Goos-H\"{a}nchen and Imbert-Fedorov Shifts of Vortex Beams at Air-Left-Handed Material Interfaces

TL;DR

This study investigates how vortex beams experience different spatial and angular beam shifts at air-left-handed material interfaces, revealing the roles of angular and linear momenta in these shifts and analyzing angular momentum conversions.

Contribution

It provides a systematic analysis of beam shifts and angular momentum conversions of vortex beams at air-LHM interfaces, highlighting differences from air-RHM interfaces and explaining the underlying physics.

Findings

Spatial GH and IF shifts are unchanged at air-LHM interfaces.

Angular GH and IF shifts are reversed at air-LHM interfaces.

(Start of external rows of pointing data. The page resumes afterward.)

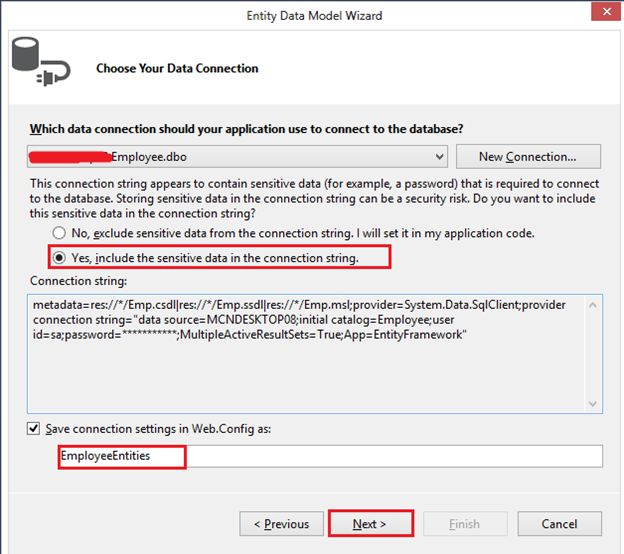Screen dimensions: 624x554
Task: Cancel the wizard
Action: pyautogui.click(x=559, y=524)
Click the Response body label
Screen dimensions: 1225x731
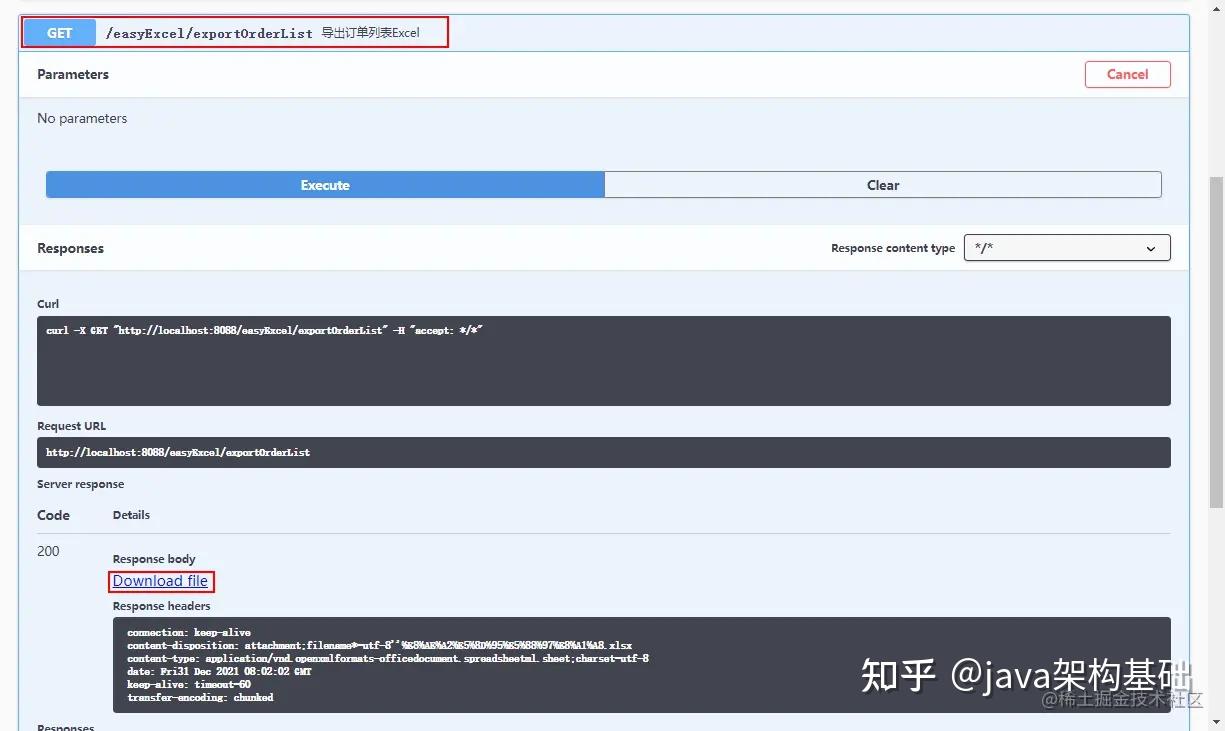153,558
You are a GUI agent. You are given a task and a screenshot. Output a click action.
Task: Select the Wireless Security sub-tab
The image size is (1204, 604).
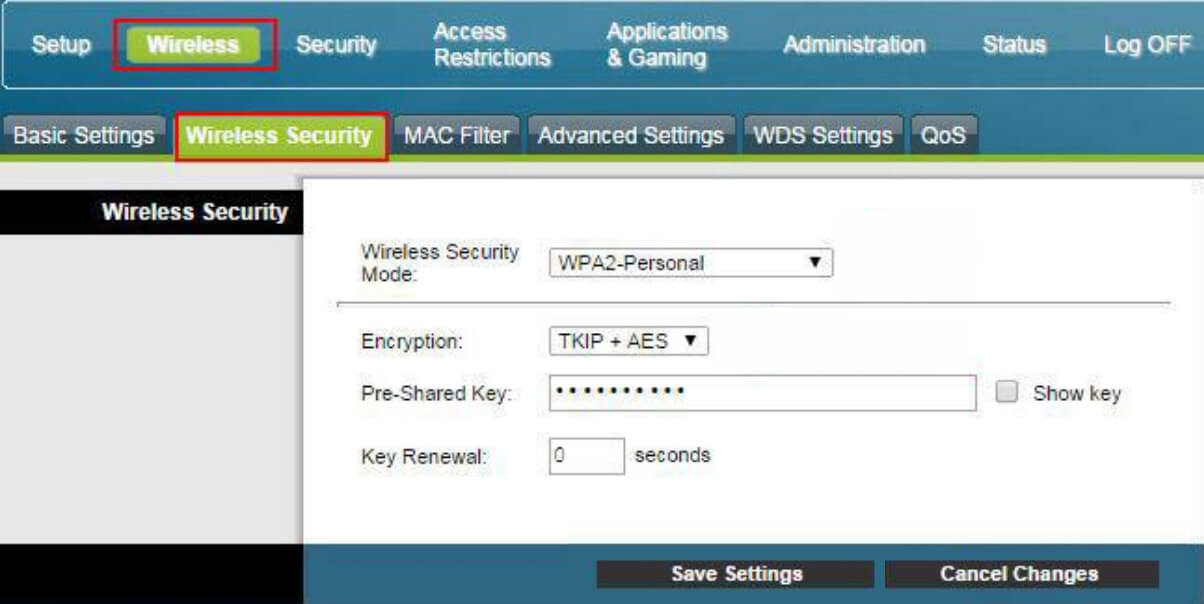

Quantitative analysis of spin-orbit and orbit-orbit angular momentum conversions.

Abstract

In this paper, we present a systematic study of beam shifts and angular momenta of paraxial vortex beams at air-left-handed material (LHM) interfaces. It is shown that, compared to their counterparts at air-right-handed material (RHM) interfaces, the spatial Goos-H\"{a}nchen (GH) and Imbert-Fedorov (IF) shifts remains the same, while the angular GH and IF shifts are reversed, at air-LHM interfaces. The spatial and angular shifts of paraxial vortex beams have their respective origins in transverse angular momenta and transverse linear momenta. The spatial GH and IF shifts remain unreversed as a result of the both reversions of transverse angular momenta and z-component linear momentum, while the angular GH and IF shifts are reversed due to that the z-component linear momentum is reversed and the transverse linear momenta are unreversed, at air-LHM interfaces. In addition, we perform a quantitative analysis on spin-orbit angular momentum conversion and orbit-orbit angular momentum conversion, which further helps us understand the essence of vortex beam shifts at air-LHM interfaces and their fundamental distinctions with those at air-RHM interfaces.